Seminars & Colloquia

Nail Akar

Electrical and Electronics Engineering Department, Bilkent University, Turkey

"Performance Modeling of Shared Wavelength Conversion Architectures for Optical Packet/Burst Switching "

Monday May 10, 2010 11:00 AM
Location: 3211, EB II NCSU Centennial Campus
(Visitor parking instructions)



Contention arises in optical packet/burst switching systems when multiple incoming optical packets contend for the same output wavelength channel at the same time. The most popular approach for contention resolution is the use of wavelength converters. For economical reasons, it is cost-effective to share wavelength converters as opposed to dedicating a converter for each outgoing wavelength channel.

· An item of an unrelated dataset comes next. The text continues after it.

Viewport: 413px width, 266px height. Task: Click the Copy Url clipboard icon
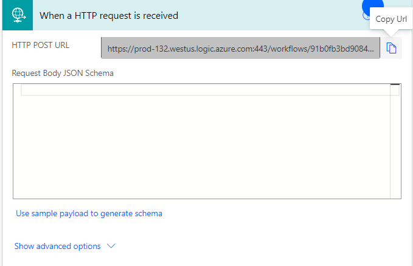(x=391, y=48)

This talk describes four shared wavelength conversion architectures to be used in asynchronous optical packet/burst switches with variable-sized optical packets, namely Shared-Per-Link (SPL), Shared-Per-Node (SPN), Shared-Per-Input-Wavelength (SPIW), and Shared-Per-Output-Wavelength (SPOW). Exact (in the case of SPL) and approximate (SPN, SPIW, and SPOW) analytical models are developed for performance analysis of such architectures in the case of Poisson packet arrivals and exponential optical packet lengths. The main tools that we use are Markov chains, block-tridiagonal LU factorizations, and fixed-point iterations to cope with the curse of dimensionality arising in large systems. Based on our findings, we provide guidelines for architecture selection and for dimensioning converters.

Short Bio:

Nail Akar received the B.S. degree from Middle East Technical University, Ankara, Turkey, in 1987 and M.S. and Ph.D. degrees from Bilkent University, Ankara, Turkey, in 1989 and 1994, respectively, all in electrical and electronics engineering. From 1994 to 1996, he was a visiting scholar and a visiting assistant professor in the Computer Science Telecommunications program at the University of Missouri, Kansas City. He joined the Technology Planning and Integration group at Long Distance Division, Sprint, Overland Park, Kansas, in 1996, where he held a senior member of technical staff position from 1999 to 2000. Since 2000, he has been with Bilkent University, currently as an associate professor. Throughout the first half of 2010, he is conducting research on performance evaluation of telecommunication networks and queueing systems at the School of Computing and Engineering, University of Missouri , Kansas City as a Fulbright visiting research scholar. He has recently been active in the European Union funded network of excellence project BONE (Building the Future Optical Network in Europe) with his work on optical packet/burst switching. His current research interests include performance analysis of computer and communication networks, optical networks, queueing systems, traffic control and resource allocation.